- Location of West Lake Stevens, Washington
- Coordinates: 47°59′45″N 122°6′7″W﻿ / ﻿47.99583°N 122.10194°W
- Country: United States
- State: Washington
- County: Snohomish

Area
- • Total: 11.3 sq mi (29.2 km^{2})
- • Land: 9.7 sq mi (25.1 km^{2})
- • Water: 1.6 sq mi (4.1 km^{2})
- Elevation: 367 ft (112 m)

Population (2000)
- • Total: 18,071
- • Density: 1,867/sq mi (720.7/km^{2})
- Time zone: UTC-8 (Pacific (PST))
- • Summer (DST): UTC-7 (PDT)
- FIPS code: 53-77542
- GNIS feature ID: 1867643

= West Lake Stevens, Washington =

West Lake Stevens is a former census-designated place (CDP) in Snohomish County, Washington, United States. The population was 18,071 at the 2000 census.

Much of West Lake Stevens was annexed into the City of Lake Stevens through a community-driven effort called "One Community Around the Lake" that began in 2006. The remaining parts were taken to form the new CDPs of Bunk Foss and Cavalero in 2010.

==Geography==
West Lake Stevens is located at (47.995925, -122.101815).

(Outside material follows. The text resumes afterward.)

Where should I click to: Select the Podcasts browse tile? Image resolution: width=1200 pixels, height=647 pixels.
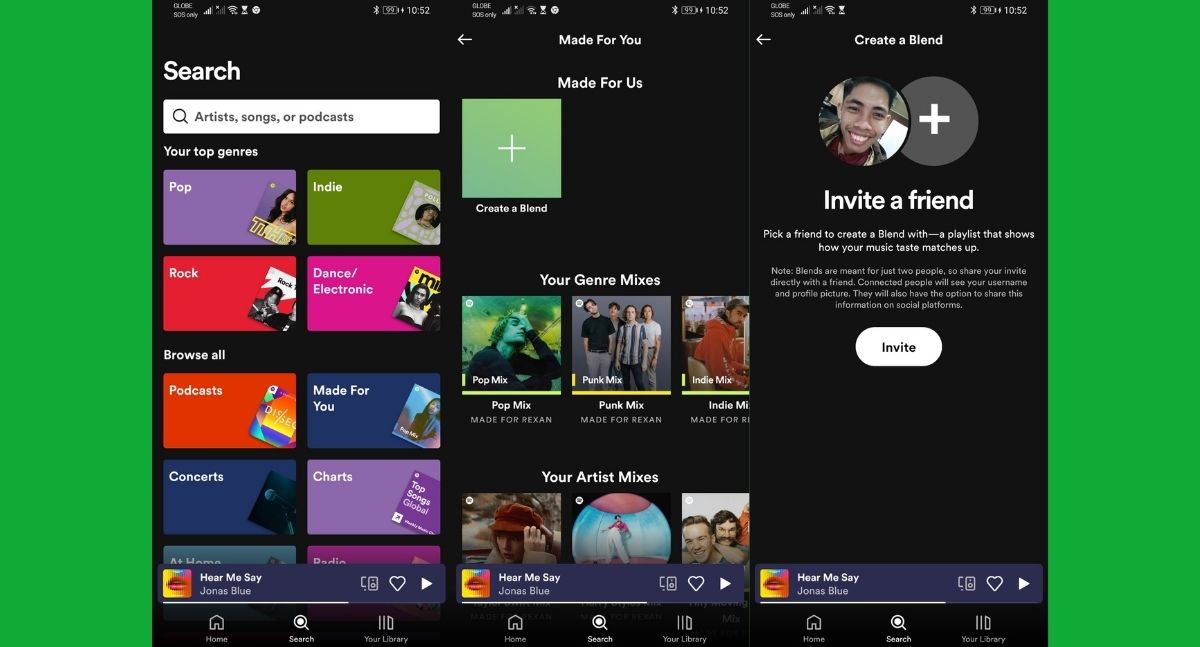click(229, 410)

According to the United States Census Bureau, the CDP had a total area of 11.3 square miles (29.2 km^{2}), of which, 9.7 square miles (25.1 km^{2}) of it is land and 1.6 square miles (4.1 km^{2}) of it (14.11%) is water.

==Demographics==
As of the census of 2000, there were 18,071 people, 6,255 households, and 4,828 families residing in the CDP. The population density was 1,866.5 people per square mile (720.8/km^{2}). There were 6,504 housing units at an average density of 671.8/sq mi (259.4/km^{2}). The racial makeup of the CDP was 91.01% White, 1.03% African American, 0.84% Native American, 1.96% Asian, 0.17% Pacific Islander, 1.74% from other races, and 3.25% from two or more races. Hispanic or Latino of any race were 4.39% of the population.

There were 6,255 households, out of which 47.0% had children under the age of 18 living with them, 61.2% were married couples living together, 11.0% had a female householder with no husband present, and 22.8% were non-families. 16.4% of all households were made up of individuals, and 4.3% had someone living alone who was 65 years of age or older. The average household size was 2.89 and the average family size was 3.23.

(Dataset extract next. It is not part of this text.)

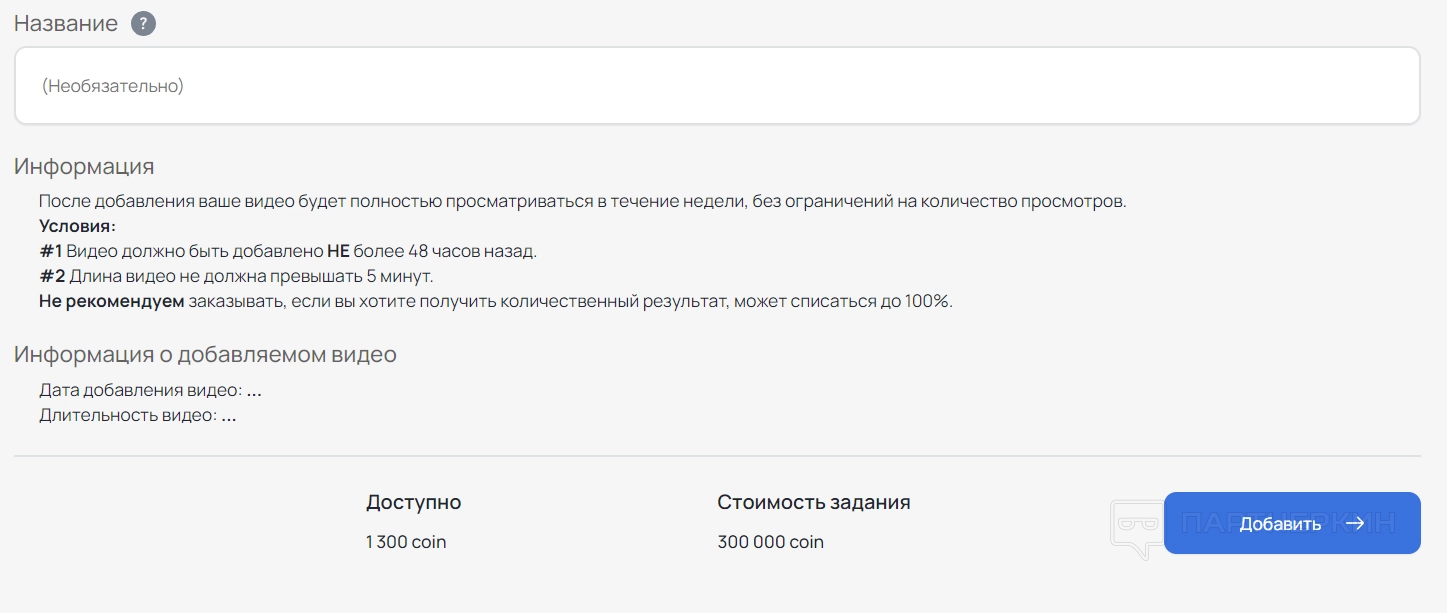Click the Стоимость задания label
The height and width of the screenshot is (613, 1447).
tap(813, 502)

In the CDP, the age distribution of the population shows 32.3% under the age of 18, 7.1% from 18 to 24, 36.6% from 25 to 44, 17.7% from 45 to 64, and 6.3% who were 65 years of age or older. The median age was 31 years. For every 100 females, there were 99.6 males. For every 100 females age 18 and over, there were 98.7 males.

The median income for a household in the CDP was $57,331, and the median income for a family was $60,258. Males had a median income of $45,648 versus $31,061 for females. The per capita income for the CDP was $22,281. About 4.4% of families and 5.3% of the population were below the poverty line, including 5.5% of those under age 18 and 7.0% of those age 65 or over.